::: DOCUMENT EXTRACT :::

The film will be shown at the Grand County Library, 257 E. Center St., at 2 p.m. on Monday, March 11.
“David” is “a street-level look at an 11-year-old Muslim boy’s struggle to fit in within his family, community and the wider world,” according to the film’s website.
In the film, Daud (Muatasem Mishal), the son of the Imam of the local Brooklyn mosque, attempts to juggle the high expectations of his father (Maz Jobrani) and his feelings of isolation and being different, even from his peers in the Muslim community. When he inadvertently befriends a group of Jewish boys who mistake him as a fellow classmate at their orthodox school in the neighboring Jewish community, a friendship grows between Daud and Yoav, one of the Jewish boys, and his family. Unable to resist the joy of a camaraderie that he has never felt before, David, as he is known to the Jewish boys, faces a dilemma that ultimately leads to complications and deceit.
Co-writer and director Joel Fendelman has said the story is inspired by his own feelings of being different as a child.
“I grew up in Miami, where most of the population is Hispanic and I was one of the very few Jewish kids in my high school. It’s not that I experienced extreme prejudice or anything of that matter, but just something that I think most people can relate to, the feeling of not fitting in,” Fendelman said in an interview posted on the film’s website. “Fast-forward 15 years, and I’m living in New York City post 9/11. I remember riding the subway and seeing a traditionally dressed Muslim man enter the train. The first thoughts that came to mind were, ‘I wonder if he’s a terrorist.’ Days later I sat with that thought, bothered by my ignorance I decided to learn more about Muslim Arab culture.”

::: RECORD EXTRACTS :::

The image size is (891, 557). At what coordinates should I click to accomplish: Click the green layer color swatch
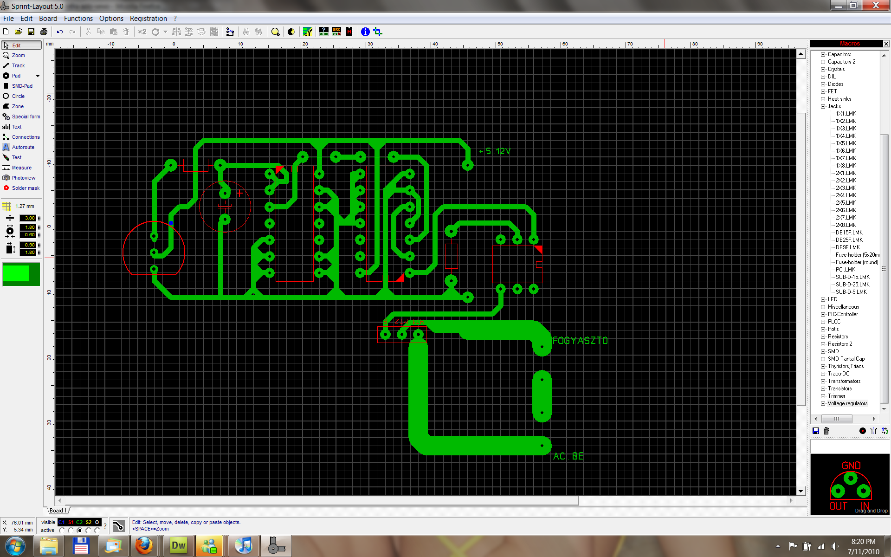click(21, 274)
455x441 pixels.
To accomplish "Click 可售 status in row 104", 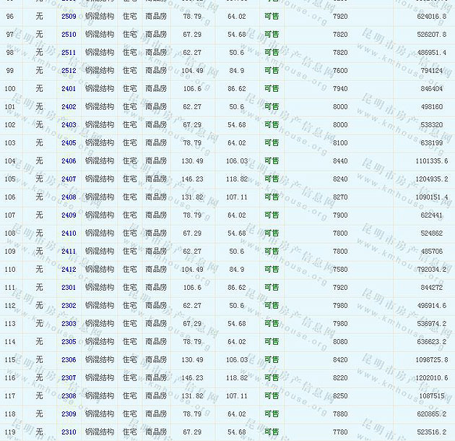I will click(x=272, y=160).
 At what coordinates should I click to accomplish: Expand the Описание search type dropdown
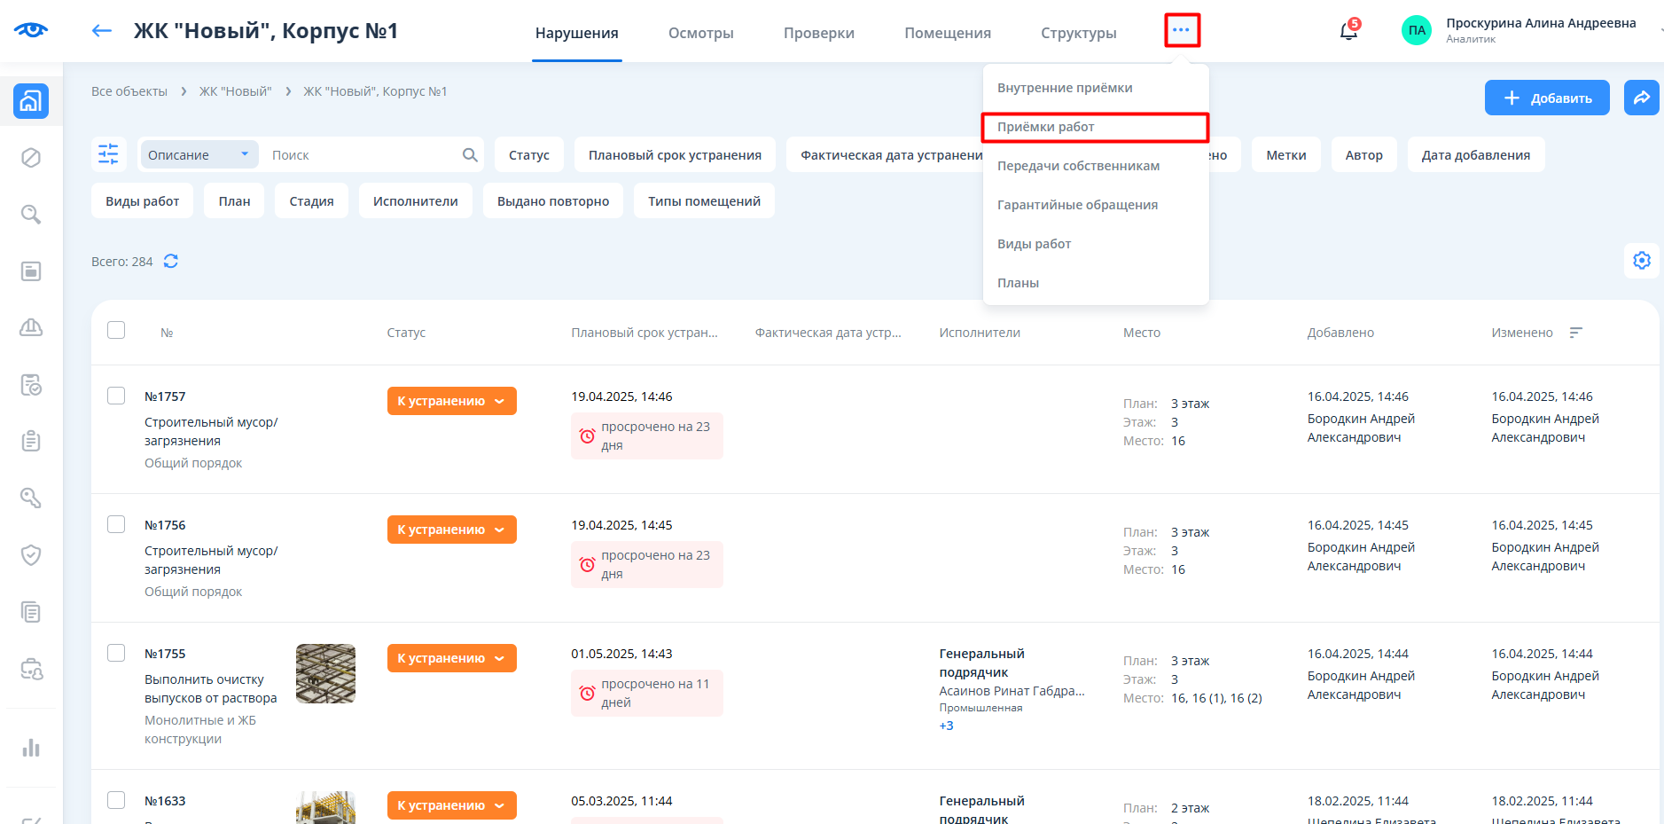coord(199,155)
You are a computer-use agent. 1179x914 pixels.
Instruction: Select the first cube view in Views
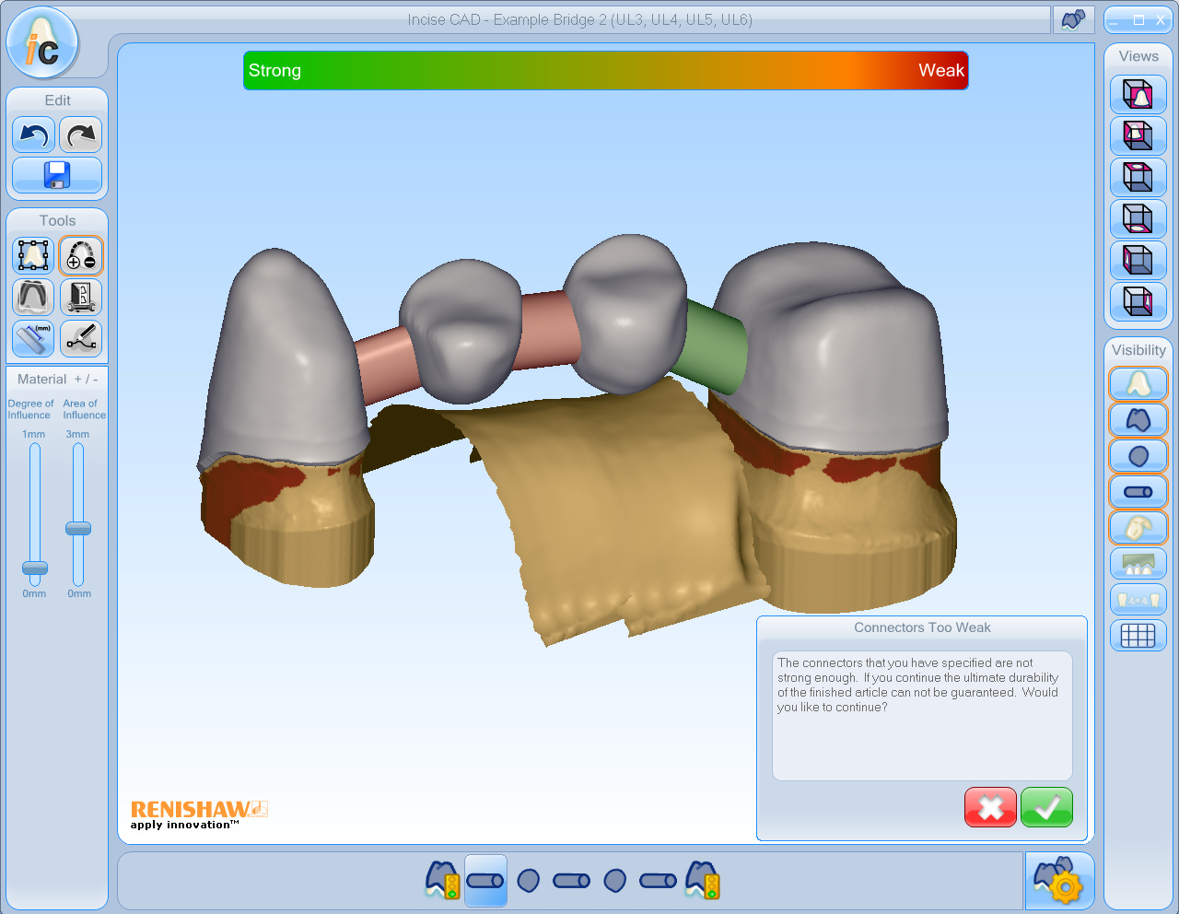pos(1138,94)
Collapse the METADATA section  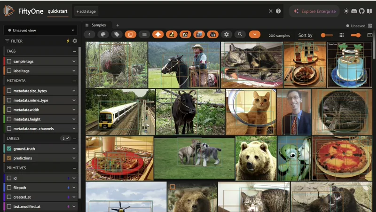[x=74, y=81]
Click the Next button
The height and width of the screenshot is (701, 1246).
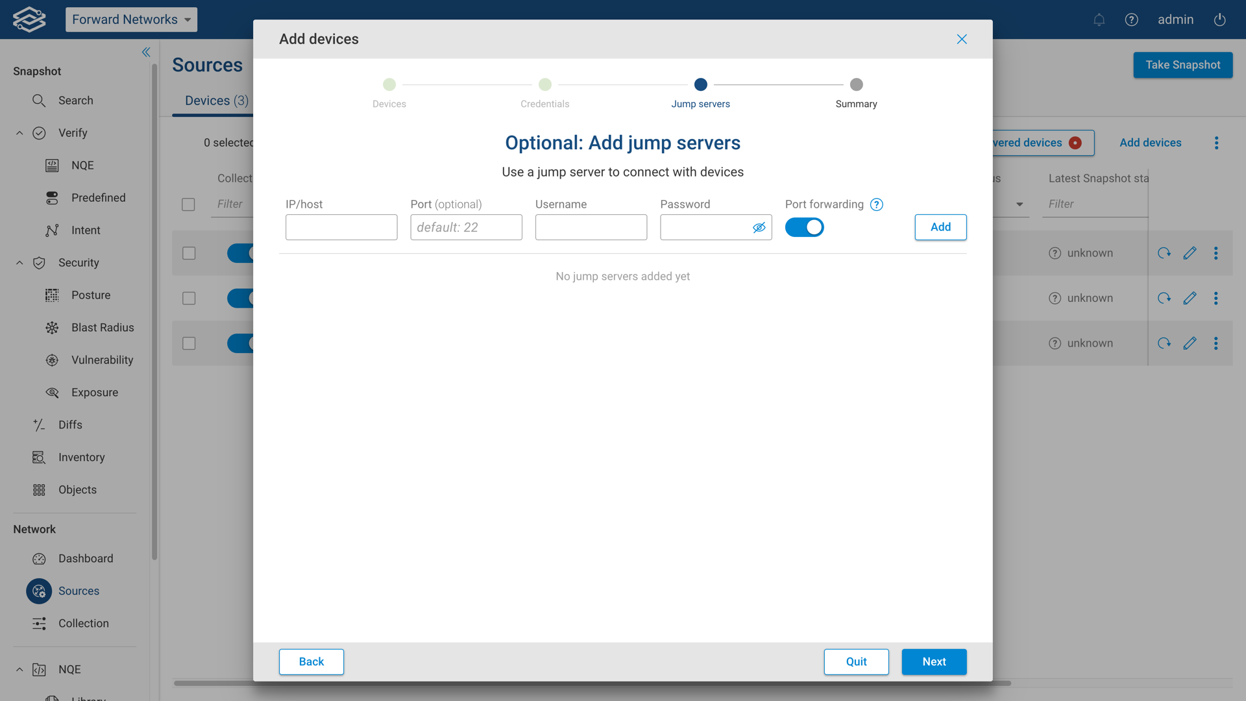pos(934,661)
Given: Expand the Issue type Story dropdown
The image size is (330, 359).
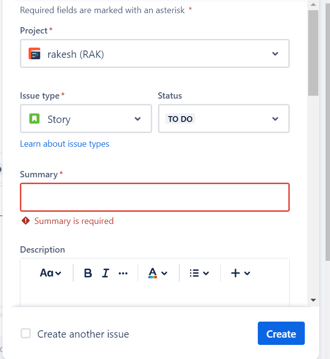Looking at the screenshot, I should point(137,119).
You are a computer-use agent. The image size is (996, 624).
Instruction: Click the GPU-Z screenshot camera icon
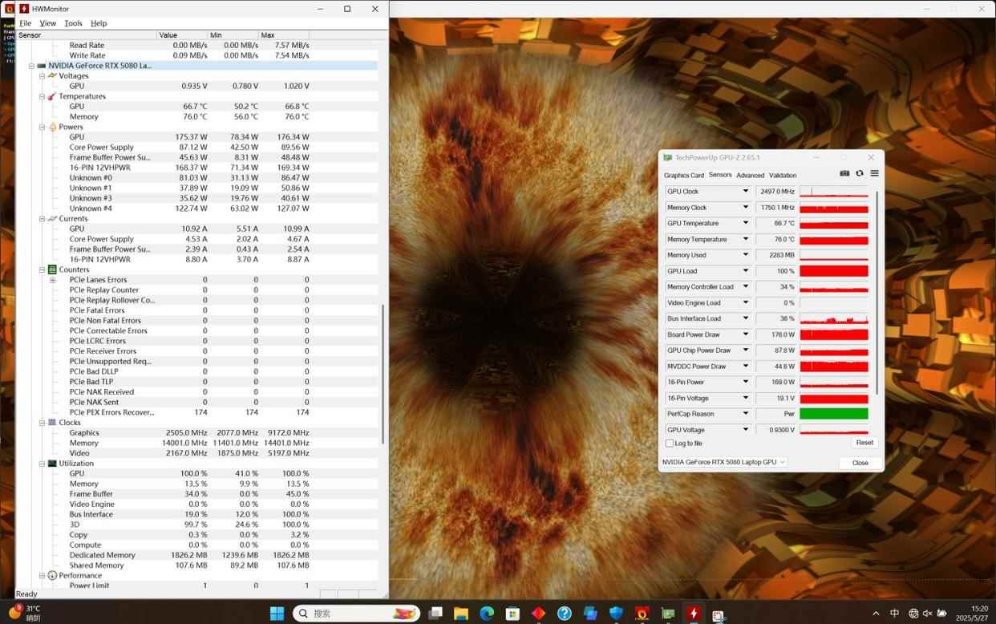point(844,173)
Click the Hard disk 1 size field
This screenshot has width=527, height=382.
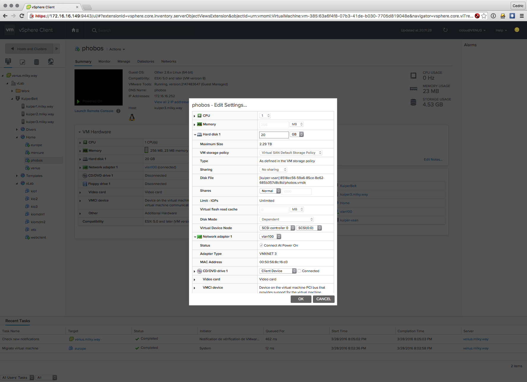[x=273, y=135]
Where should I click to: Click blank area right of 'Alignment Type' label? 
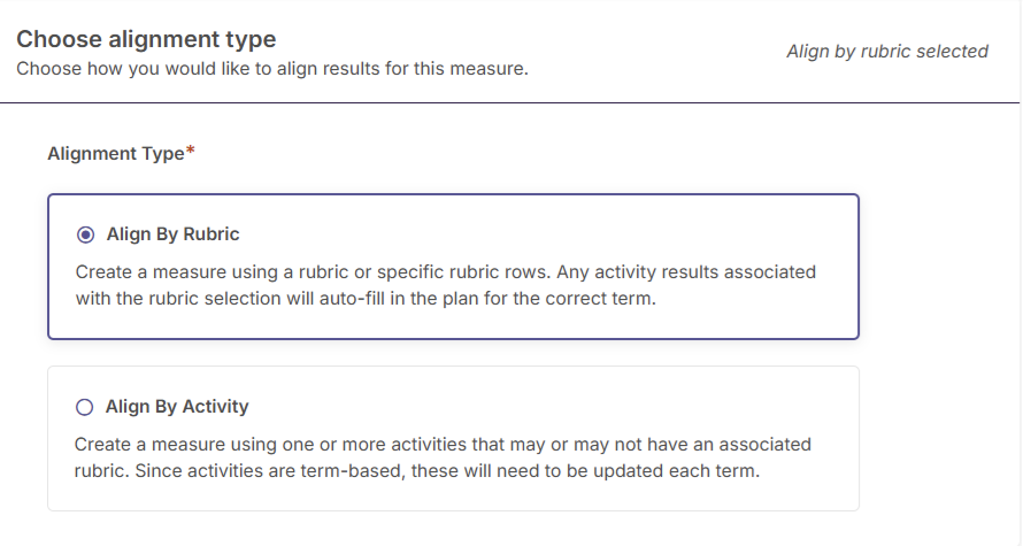point(460,153)
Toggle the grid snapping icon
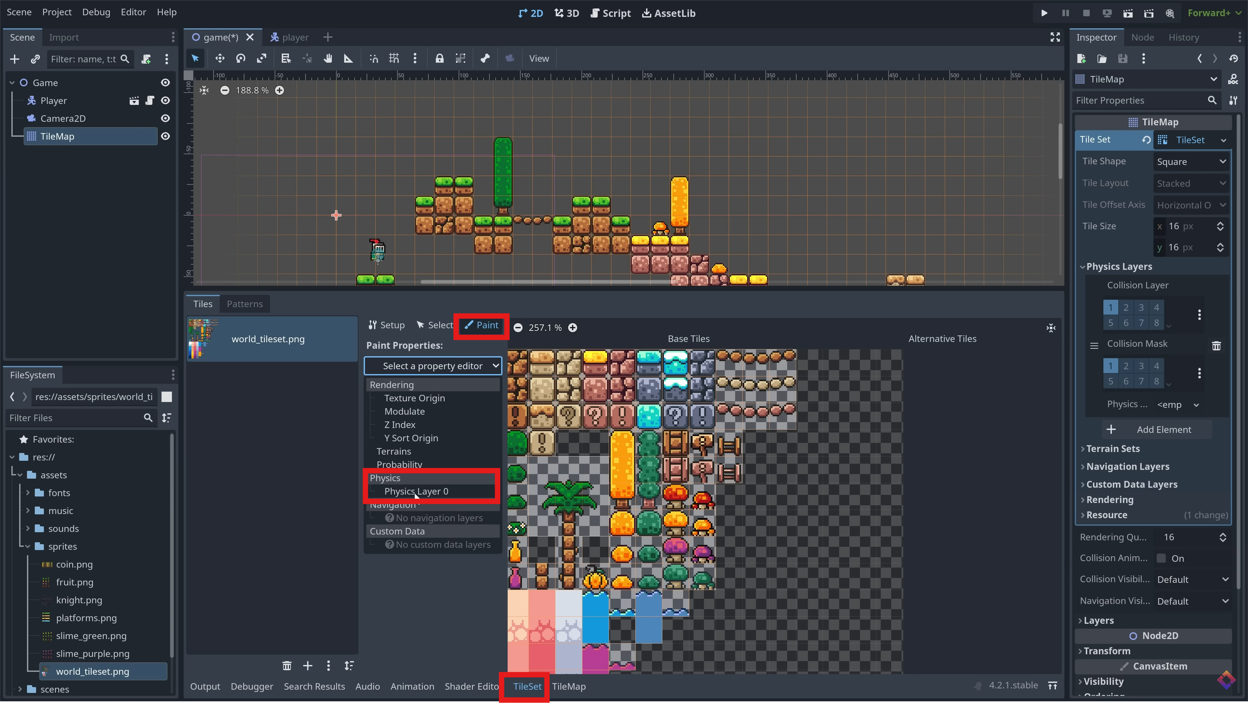 (394, 59)
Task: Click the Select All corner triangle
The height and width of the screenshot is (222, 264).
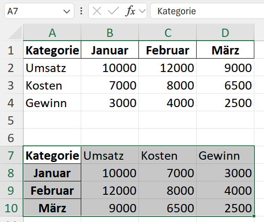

:::

Edit the film announcement, beginning at the words "In the film, Daud" and stopping after "as a child.", so that "masjid" replaces "mosque".

> _ANSWER TO THIS PROBLEM_:
In the film, Daud (Muatasem Mishal), the son of the Imam of the local Brooklyn masjid, attempts to juggle the high expectations of his father (Maz Jobrani) and his feelings of isolation and being different, even from his peers in the Muslim community. When he inadvertently befriends a group of Jewish boys who mistake him as a fellow classmate at their orthodox school in the neighboring Jewish community, a friendship grows between Daud and Yoav, one of the Jewish boys, and his family. Unable to resist the joy of a camaraderie that he has never felt before, David, as he is known to the Jewish boys, faces a dilemma that ultimately leads to complications and deceit.
Co-writer and director Joel Fendelman has said the story is inspired by his own feelings of being different as a child.